Key Facts: CRPC Exam

70%

Passing Score Required

~60/85 correct

85

Exam Questions

3-hour time limit

$1,375

Exam Fee

Includes study materials

73/75

RMD Ages

SECURE 2.0 rules

Year-round

Testing

Pearson VUE

Retirement

Specialty

Income & tax planning

The CRPC exam consists of 85 multiple-choice questions administered in a 3-hour session. The passing score is 70%. The exam is offered year-round at Pearson VUE testing centers and via online proctoring. The CRPC designation is highly valued by financial advisory firms, with holders often commanding premium compensation for retirement planning expertise.

Sample CRPC Practice Questions

Try these sample questions to test your CRPC exam readiness. Each question includes a detailed explanation. Start the interactive quiz above for the full 199+ question experience with AI tutoring.

1A client is 65 years old and plans to retire at age 67. Their current annual income is $120,000, and they estimate needing 80% of their pre-retirement income. They expect $35,000 annually from Social Security and have a pension that will pay $20,000 per year. What is their retirement income gap?
A.$31,000
B.$41,000
C.$51,000
D.$61,000
Explanation: The retirement income gap is calculated by determining needed income minus guaranteed income sources. Needed income: $120,000 × 80% = $96,000. Guaranteed income: $35,000 (Social Security) + $20,000 (pension) = $55,000. Income gap: $96,000 - $55,000 = $41,000. This gap must be filled through personal savings, investments, or other income sources.
2Which of the following is the PRIMARY advantage of a single-life annuity with period certain over a joint-and-survivor annuity?
A.Higher monthly payments during the annuitant's lifetime
B.Continued payments to a beneficiary after both spouses die
C.Protection against inflation
D.Guaranteed return of principal
Explanation: A single-life annuity with period certain typically provides higher monthly payments than a joint-and-survivor annuity because the insurance company's obligation ends with the annuitant's death (after the period certain). With joint-and-survivor, payments continue until the second spouse dies, resulting in lower monthly payments to account for the longer expected payout period. The trade-off is that the survivor receives nothing after the annuitant's death with a single-life option.

DATASET ENTRIES

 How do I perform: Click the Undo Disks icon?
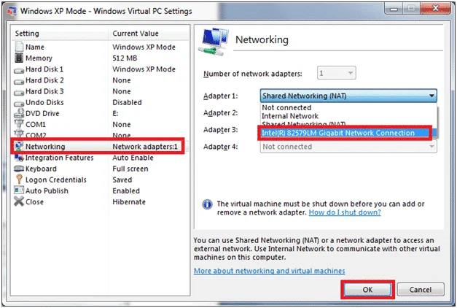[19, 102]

---

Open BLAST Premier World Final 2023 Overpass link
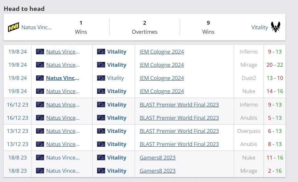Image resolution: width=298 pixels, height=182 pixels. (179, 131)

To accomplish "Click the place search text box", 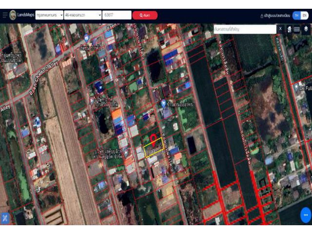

SET OF TASKS
- A) In the CRPC exam text, what score is needed to pass the exam?
- B) Sum up the CRPC exam text in two sentences.

WRITTEN ANSWERS
- A) 70%

- B) The CRPC exam has 85 multiple-choice questions in a 3-hour session, requires a 70% passing score, and is offered year-round at Pearson VUE testing centers and through online proctoring. Financial advisory firms value the designation highly, and the text gives sample practice questions with explanations, including how to calculate a retirement income gap and the advantage of a single-life annuity with period certain over a joint-and-survivor annuity.